The Transgenerational Impact of High-Fat Diet and Diabetic Pregnancy on Embryonic Transcriptomics and Mitochondrial Health.

Background/Objectives: Overnutrition increases comorbidities such as gestational diabetes during pregnancy that can have detrimental consequences for both parent and progeny. We previously reported that high-fat (HF) diet and late-gestation diabetes (DM) incite mitochondrial dysfunction, oxidative stress, and cardiometabolic disease in first generation (F1) rat offspring, partially through epigenomic and transcriptomic programming. Primordial germ cells, which become the second generation (F2), are also exposed, which could incite generational risk. This study aimed to determine whether the F2 transcriptome already has genomic variation at the preimplantation embryo stage, and whether variations normalize, persist or compound in the third generation (F3). Methods: F0 female rats were fed a control or HF diet, then DM was induced in HF-fed dams on gestational day (GD)14, exposing F1 offspring and F2 primordial germ cells to hyperlipidemia, hyperglycemia and fetal hyperinsulinemia during the last third of pregnancy.

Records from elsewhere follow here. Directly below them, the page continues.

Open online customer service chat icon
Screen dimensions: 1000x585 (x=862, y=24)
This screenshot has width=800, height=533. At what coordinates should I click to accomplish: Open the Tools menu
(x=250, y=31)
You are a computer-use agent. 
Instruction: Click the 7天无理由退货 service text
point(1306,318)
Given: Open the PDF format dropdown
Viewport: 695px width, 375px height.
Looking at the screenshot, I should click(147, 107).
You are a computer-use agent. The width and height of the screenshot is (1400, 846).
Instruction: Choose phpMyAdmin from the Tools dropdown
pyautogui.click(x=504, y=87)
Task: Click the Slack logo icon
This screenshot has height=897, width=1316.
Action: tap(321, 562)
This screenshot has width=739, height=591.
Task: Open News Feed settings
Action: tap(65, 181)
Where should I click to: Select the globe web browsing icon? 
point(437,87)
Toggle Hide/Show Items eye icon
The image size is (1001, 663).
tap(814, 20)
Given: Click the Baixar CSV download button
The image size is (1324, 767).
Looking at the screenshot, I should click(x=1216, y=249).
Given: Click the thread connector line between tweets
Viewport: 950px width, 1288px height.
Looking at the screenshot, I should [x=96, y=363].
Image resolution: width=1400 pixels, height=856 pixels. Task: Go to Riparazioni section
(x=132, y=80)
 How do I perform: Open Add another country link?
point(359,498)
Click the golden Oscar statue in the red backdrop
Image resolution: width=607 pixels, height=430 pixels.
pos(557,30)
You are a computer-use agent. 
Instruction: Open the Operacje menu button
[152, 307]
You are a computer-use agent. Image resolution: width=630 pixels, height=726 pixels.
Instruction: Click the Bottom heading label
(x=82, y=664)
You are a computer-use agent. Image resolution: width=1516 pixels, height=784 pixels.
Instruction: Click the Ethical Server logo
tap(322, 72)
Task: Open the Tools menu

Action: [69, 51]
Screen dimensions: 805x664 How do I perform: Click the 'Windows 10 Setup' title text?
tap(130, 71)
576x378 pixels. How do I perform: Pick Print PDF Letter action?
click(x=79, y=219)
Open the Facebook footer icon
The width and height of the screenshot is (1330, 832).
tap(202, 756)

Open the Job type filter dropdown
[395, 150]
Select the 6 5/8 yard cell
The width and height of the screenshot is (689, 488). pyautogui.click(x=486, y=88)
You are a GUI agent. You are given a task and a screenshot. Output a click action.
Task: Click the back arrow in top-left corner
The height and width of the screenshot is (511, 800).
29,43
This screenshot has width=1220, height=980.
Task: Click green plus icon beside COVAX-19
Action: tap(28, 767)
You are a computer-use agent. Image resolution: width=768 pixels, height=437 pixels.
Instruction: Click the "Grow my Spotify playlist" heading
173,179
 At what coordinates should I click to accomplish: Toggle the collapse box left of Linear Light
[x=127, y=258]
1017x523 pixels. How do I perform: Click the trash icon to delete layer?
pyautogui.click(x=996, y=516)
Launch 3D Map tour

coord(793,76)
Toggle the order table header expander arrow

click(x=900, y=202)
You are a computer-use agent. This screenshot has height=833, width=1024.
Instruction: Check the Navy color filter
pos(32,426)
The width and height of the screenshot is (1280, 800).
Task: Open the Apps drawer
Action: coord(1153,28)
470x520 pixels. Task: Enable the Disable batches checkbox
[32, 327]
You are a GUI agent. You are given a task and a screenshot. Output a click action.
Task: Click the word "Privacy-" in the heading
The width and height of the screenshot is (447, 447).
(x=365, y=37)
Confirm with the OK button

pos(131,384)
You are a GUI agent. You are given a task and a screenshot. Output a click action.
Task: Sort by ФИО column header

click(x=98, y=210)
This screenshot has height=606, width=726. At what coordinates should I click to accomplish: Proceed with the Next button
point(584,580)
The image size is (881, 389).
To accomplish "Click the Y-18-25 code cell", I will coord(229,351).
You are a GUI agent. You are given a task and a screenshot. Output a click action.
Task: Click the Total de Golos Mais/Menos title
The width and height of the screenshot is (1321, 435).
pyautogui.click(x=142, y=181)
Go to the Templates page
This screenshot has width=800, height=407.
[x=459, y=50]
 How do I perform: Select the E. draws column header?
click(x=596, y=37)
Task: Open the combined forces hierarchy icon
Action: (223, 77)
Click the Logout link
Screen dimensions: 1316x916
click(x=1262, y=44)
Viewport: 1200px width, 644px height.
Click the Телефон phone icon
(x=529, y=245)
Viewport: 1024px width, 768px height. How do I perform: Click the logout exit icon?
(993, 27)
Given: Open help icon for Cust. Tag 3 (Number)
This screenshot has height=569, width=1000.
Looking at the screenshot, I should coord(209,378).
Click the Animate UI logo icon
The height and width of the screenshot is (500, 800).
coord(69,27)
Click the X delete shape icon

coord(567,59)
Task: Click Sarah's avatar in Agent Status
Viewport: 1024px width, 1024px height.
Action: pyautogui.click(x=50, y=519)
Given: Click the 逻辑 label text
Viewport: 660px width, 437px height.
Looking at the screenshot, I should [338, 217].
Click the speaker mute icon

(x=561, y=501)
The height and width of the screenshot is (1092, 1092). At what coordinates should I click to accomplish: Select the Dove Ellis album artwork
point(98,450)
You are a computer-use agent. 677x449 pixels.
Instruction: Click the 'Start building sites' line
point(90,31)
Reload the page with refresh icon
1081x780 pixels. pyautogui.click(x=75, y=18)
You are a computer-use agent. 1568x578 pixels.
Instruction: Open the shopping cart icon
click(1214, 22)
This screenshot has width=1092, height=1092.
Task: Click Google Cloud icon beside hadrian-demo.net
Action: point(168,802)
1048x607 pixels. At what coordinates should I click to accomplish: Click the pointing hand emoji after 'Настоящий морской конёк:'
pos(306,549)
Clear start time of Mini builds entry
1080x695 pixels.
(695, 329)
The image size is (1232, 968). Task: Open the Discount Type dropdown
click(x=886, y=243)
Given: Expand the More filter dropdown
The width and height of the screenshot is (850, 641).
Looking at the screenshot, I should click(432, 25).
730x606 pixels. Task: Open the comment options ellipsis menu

F1 pups were reared by healthy dams and bred to produce F2 embryos (F2e) and F2 pups. F2 offspring were bred to produce F3 embryos (F3e). Embryos were assessed by a novel grading method, live cell imaging, and single-cell RNA sequencing. Results: Embryo grades were not different, but HF+DM F2e had more cells while F3e had fewer cells and overall fewer embryos. HF+DM F2e had similar mitochondria quantity but a downregulation of genes involved in lipid metabolism and more oxidative stress, consistent with mitochondrial dysfunction. They also had an upregulation of chromatin-remodeling genes. The predicted developmental effect is accelerated embryo aging and epigenetic drift. In contrast, HF+DM F3e had an adaptive stress response leading to increased mitochondria quantity and an upregulation of genes involved in mitochondrial respiration, metabolism, and genomic repair that led to a predicted developmental effect of delayed embryo maturation. Conclusions: Although pathways vary, both generations have metabolically linked differentially expressed genes that influence cell fate and developmental pathways. In conclusion, HF+DM pregnancy can program the early embryonic transcriptome for three generations, despite an intergenerational healthy diet.